Depends on how you look at it. More sampling shows more extremes. If you sample at 1 minute, and it were to shoot up to 12G for a minute or two, and then drop below 1G for a minute or two, you would see both the 12G high, and the 1G low. If you look at the same traffic on a five min sample rate, you would see it at about 6G, and you would not see the 1G low, or the 12G high. Personally I like higher sample rates since if you are sizing a connection to the exchange, and you do not want to have any loss, in the above example you would have loss if you only purchased a 10G circuit, and if you were looking only at 5 minute sample rates, you would have no clue why you were getting intermittent packet loss. -----Original Message----- From: MICE Discuss [mailto:MICE-DISCUSS@LISTS.IPHOUSE.NET] On Behalf Of Hannigan, Martin Sent: Wednesday, August 12, 2015 12:24 PM To: MICE-DISCUSS@LISTS.IPHOUSE.NET Subject: Re: [MICE-DISCUSS] SNMP Measurements for MICE? Doesn't more sampling make it appear as if there is more traffic? The de facto std for IXPs is 5m polling.

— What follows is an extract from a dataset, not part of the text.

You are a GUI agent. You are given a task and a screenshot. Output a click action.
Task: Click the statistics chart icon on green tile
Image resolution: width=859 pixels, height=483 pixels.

On Aug 12, 2015, at 12:48, Anton Kapela <tkapela@GMAIL.COM> wrote:
a secant line is a secant line, be it a ray/segment/line/etc between points spaced 1 second, ten seconds, or ten minutes apart, no?
(sorting line segments by their n-tile magnitude, be it at 95% or some other interval, seems decoupled from the measurement/secant interval)
if my graph theory is bad, let me know :)
-Tk
On Wed, Aug 12, 2015 at 9:11 AM, Hannigan, Martin <marty@akamai.com> wrote:
All,
Isn’t 95th @ 1m unusual and non-standard?